-- About this exercise --
Copy every line of the records that includes the word "search".

START Records for the exercise

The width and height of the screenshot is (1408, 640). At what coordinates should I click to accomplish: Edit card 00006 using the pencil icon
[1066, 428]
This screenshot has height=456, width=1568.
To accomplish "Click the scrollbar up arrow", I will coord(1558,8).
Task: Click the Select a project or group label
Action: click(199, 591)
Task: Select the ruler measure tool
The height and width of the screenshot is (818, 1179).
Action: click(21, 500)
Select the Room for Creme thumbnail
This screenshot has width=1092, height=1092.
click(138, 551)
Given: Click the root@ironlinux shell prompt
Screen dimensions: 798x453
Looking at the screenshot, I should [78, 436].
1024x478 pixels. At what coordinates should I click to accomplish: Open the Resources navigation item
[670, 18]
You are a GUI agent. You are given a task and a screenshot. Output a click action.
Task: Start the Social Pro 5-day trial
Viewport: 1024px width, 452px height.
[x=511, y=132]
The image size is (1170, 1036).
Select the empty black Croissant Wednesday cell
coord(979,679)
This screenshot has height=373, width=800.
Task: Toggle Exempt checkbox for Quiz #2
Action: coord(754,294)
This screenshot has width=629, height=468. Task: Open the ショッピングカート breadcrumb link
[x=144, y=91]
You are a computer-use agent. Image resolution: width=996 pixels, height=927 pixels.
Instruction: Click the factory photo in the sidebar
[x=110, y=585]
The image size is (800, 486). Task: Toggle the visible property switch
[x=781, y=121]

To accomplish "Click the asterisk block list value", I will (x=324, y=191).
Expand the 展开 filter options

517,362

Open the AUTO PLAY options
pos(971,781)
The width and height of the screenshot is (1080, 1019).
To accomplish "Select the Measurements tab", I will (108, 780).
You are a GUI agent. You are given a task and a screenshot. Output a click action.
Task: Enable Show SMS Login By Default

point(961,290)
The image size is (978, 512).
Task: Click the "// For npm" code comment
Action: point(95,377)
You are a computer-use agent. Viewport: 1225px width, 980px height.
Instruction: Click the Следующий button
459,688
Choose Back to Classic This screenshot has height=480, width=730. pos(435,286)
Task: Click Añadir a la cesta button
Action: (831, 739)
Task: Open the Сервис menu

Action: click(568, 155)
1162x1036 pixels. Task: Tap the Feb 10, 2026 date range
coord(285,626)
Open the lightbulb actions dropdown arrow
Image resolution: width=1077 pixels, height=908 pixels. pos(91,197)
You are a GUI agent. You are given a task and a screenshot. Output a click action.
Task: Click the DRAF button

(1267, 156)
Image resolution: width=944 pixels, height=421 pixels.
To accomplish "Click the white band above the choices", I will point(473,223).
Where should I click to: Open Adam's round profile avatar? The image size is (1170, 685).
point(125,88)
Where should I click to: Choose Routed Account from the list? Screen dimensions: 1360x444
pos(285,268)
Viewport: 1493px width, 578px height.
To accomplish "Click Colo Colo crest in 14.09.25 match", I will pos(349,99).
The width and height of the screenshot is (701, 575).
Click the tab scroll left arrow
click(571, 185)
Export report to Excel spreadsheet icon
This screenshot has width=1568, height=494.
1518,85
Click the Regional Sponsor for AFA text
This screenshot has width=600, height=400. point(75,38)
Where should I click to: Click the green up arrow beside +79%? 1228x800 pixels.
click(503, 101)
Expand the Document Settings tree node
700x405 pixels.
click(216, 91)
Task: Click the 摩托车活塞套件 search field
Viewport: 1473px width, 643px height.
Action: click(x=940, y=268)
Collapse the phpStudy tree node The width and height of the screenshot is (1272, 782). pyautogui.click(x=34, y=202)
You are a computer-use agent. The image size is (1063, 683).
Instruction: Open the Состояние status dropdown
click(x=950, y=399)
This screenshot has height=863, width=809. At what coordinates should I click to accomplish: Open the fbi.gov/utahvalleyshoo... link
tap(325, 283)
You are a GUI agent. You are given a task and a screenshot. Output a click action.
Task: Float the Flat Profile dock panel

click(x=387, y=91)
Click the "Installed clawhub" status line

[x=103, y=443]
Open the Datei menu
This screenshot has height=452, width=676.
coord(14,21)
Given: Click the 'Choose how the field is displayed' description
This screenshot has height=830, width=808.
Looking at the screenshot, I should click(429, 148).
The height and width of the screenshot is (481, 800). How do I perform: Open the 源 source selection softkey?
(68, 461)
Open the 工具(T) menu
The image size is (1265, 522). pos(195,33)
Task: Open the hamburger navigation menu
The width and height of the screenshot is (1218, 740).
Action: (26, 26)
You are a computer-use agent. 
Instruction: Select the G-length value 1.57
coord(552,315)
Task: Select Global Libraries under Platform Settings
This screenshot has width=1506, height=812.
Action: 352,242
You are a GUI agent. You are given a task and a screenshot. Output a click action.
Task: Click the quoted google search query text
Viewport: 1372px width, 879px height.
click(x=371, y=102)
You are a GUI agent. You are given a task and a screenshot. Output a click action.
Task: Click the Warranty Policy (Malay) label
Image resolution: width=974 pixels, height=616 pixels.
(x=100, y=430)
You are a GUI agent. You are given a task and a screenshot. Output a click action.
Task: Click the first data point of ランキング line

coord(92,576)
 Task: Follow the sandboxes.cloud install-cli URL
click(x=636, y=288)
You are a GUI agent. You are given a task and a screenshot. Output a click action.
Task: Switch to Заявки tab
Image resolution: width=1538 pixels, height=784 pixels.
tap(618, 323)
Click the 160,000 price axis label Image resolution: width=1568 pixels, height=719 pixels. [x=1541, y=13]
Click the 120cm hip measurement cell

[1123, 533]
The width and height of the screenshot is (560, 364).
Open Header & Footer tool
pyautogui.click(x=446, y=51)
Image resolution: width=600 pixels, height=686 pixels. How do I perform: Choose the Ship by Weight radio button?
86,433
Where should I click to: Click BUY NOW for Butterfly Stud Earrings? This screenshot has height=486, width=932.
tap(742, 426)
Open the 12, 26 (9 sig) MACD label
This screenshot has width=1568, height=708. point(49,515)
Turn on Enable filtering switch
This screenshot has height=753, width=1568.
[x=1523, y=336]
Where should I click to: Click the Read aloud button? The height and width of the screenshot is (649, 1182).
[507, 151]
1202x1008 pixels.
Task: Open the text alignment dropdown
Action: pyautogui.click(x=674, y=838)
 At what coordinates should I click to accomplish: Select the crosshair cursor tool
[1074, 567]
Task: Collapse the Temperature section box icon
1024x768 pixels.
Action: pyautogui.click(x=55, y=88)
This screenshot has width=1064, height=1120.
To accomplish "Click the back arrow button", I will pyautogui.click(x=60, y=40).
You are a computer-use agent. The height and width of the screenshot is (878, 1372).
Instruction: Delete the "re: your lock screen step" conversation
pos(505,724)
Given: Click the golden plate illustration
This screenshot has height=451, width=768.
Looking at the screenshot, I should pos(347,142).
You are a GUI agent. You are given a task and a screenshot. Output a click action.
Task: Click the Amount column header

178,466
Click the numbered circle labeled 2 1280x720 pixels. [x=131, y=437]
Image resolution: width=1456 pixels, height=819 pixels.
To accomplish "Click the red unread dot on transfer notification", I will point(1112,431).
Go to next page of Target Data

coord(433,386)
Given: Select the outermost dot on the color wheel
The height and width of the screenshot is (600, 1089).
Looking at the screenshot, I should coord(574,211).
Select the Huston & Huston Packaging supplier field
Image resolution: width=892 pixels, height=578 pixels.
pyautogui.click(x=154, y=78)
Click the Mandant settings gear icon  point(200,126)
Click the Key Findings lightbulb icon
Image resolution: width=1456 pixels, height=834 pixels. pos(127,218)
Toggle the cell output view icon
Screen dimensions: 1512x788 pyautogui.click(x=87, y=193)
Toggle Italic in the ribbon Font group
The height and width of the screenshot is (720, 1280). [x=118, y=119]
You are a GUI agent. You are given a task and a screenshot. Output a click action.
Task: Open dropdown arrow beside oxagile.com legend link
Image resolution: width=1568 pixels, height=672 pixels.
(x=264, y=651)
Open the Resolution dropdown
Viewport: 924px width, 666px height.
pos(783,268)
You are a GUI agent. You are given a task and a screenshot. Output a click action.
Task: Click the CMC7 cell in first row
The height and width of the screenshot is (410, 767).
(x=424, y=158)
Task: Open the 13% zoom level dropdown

END Records for the exercise

-- Reply to the exercise --
Task: Click the 摩托车活塞套件 search field
Task: Click the quoted google search query text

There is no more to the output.